- Source data:
______

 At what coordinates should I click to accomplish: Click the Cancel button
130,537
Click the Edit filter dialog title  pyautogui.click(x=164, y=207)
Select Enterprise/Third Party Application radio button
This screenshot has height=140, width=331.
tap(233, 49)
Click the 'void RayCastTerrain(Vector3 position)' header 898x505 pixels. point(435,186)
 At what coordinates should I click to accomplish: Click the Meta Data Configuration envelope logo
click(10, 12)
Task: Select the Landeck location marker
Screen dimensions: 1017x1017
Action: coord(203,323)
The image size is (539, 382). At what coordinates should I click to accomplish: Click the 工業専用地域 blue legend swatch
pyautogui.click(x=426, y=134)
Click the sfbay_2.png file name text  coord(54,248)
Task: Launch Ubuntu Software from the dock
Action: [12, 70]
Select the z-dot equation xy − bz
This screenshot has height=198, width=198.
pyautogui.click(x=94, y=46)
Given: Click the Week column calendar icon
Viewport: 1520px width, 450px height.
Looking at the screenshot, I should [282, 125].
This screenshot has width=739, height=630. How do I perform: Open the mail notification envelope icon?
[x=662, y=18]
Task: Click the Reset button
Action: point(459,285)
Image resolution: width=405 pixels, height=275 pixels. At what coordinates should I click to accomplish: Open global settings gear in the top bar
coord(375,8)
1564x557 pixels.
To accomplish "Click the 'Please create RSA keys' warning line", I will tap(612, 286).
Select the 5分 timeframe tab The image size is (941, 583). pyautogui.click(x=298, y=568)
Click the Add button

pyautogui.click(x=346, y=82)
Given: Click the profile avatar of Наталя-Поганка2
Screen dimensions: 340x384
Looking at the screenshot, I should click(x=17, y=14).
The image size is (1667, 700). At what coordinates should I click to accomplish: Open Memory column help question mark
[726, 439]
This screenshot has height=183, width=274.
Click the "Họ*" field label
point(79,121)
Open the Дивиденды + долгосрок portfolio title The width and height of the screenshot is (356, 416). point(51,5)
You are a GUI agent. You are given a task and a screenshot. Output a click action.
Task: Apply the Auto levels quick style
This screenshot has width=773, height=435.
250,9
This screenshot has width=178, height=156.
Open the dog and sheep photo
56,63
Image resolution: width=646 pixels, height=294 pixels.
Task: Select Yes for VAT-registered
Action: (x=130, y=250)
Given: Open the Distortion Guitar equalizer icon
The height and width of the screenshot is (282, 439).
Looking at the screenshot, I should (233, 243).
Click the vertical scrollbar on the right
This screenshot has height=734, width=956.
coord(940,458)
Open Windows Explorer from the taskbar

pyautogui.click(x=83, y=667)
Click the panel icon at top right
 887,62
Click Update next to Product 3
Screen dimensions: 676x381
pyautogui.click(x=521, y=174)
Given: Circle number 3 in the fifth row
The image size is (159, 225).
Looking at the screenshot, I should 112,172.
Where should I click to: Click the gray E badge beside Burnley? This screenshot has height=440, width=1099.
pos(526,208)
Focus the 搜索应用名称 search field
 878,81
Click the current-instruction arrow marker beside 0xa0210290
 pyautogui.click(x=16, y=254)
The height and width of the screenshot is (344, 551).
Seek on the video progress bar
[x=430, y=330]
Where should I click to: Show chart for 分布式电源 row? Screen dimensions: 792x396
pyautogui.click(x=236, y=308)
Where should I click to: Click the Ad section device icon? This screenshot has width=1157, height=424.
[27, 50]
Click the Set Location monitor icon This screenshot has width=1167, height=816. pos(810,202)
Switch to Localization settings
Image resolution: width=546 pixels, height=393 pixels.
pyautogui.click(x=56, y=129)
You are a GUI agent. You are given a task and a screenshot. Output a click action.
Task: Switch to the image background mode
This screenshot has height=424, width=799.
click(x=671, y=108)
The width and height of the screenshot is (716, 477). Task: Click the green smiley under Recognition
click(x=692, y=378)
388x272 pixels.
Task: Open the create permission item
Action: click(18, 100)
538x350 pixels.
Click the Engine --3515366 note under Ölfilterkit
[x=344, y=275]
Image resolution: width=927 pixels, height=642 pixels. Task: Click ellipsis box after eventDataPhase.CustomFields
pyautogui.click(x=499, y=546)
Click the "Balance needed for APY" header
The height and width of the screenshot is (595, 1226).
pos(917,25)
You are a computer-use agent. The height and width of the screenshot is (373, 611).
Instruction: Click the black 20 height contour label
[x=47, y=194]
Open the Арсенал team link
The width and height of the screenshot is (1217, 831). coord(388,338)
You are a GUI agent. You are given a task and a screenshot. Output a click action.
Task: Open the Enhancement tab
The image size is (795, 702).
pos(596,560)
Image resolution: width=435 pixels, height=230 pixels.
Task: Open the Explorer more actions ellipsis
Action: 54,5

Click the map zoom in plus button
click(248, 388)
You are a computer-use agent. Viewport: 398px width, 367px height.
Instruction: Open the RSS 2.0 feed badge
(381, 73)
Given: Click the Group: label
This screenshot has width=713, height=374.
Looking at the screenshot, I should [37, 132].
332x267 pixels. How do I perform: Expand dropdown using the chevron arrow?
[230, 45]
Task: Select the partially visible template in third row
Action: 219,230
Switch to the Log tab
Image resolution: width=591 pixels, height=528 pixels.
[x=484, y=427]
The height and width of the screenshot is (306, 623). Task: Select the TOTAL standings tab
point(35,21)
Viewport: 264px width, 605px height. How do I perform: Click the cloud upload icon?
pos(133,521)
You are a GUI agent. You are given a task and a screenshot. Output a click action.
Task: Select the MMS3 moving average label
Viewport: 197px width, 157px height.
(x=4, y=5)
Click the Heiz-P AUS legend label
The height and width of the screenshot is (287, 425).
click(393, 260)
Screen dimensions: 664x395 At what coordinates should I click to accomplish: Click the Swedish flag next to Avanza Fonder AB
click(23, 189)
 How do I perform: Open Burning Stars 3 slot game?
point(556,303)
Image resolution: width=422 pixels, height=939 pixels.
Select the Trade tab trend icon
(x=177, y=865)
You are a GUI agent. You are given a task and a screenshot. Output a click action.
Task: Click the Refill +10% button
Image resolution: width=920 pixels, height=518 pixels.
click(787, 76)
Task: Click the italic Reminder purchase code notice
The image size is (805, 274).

______

- INSTRUCTIONS FOR THE TASK: Nothing but lines that contain "computer" should appear in the answer. Copy each from the records.

- ANSWER FOR THIS EXERCISE:
You are a computer-use agent. The height and width of the screenshot is (373, 611).
You are a computer-use agent. Viewport: 398px width, 367px height.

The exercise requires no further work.